Dedicated LLM service for generating summaries. When set, summarization requests are sent to this service instead of the pipeline’s primary LLM. Useful for routing summarization to a cheaper or faster model. When None, the pipeline LLM handles summarization.
summarization_timeout
Optional[float]
default:"120.0"
Maximum time in seconds to wait for the LLM to generate a summary. If exceeded, summarization is aborted and future summarization attempts are unblocked. Set to None to disable the timeout.

LLMContextSummarizer

from pipecat.processors.aggregators.llm_context_summarizer import LLMContextSummarizer
Monitors context size and orchestrates summarization. Created automatically by LLMAssistantAggregator when enable_context_summarization=True.

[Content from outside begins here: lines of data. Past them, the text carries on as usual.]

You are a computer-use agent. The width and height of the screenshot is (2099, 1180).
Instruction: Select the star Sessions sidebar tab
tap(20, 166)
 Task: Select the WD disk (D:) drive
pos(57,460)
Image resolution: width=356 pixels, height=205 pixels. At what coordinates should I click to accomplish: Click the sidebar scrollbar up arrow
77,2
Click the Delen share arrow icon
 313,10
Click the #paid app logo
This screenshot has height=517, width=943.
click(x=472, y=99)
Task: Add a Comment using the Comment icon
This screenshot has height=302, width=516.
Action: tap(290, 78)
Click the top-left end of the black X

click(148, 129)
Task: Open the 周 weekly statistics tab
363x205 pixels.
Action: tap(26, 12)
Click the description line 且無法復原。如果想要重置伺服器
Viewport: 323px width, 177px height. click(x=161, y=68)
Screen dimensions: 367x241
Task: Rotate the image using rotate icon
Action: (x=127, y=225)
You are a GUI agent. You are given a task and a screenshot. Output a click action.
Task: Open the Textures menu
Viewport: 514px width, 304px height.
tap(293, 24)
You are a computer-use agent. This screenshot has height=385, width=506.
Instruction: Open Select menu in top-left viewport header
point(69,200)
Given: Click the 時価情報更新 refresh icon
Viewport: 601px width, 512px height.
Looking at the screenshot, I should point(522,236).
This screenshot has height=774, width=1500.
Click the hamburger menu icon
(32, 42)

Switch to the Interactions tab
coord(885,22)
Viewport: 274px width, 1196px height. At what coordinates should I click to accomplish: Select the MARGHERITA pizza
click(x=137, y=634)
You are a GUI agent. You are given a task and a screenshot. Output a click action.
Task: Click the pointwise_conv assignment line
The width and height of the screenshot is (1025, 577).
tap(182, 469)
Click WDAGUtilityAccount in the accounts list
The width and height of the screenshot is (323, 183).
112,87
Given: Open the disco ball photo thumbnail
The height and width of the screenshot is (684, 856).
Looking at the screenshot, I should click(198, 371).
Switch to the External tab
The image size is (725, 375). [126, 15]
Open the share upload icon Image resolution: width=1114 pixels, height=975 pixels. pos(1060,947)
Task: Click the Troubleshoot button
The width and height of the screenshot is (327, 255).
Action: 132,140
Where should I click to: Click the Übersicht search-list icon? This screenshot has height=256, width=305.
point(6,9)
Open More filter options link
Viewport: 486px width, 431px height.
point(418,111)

Access it via assistant_aggregator._summarizer.

Event Handlers

EventParametersDescription
on_summary_appliedevent: SummaryAppliedEventEmitted after a summary has been successfully applied to the context.

on_summary_applied

@summarizer.event_handler("on_summary_applied")
async def on_summary_applied(summarizer, event: SummaryAppliedEvent):
    logger.info(
        f"Context summarized: {event.original_message_count} -> "
        f"{event.new_message_count} messages"
    )

SummaryAppliedEvent

from pipecat.processors.aggregators.llm_context_summarizer import SummaryAppliedEvent
Event data emitted when context summarization completes successfully.
original_message_count
int
Number of messages in context before summarization.
new_message_count
int
Number of messages in context after summarization.
summarized_message_count
int
Number of messages that were compressed into the summary.
preserved_message_count
int
Number of messages preserved uncompressed (system message plus recent messages).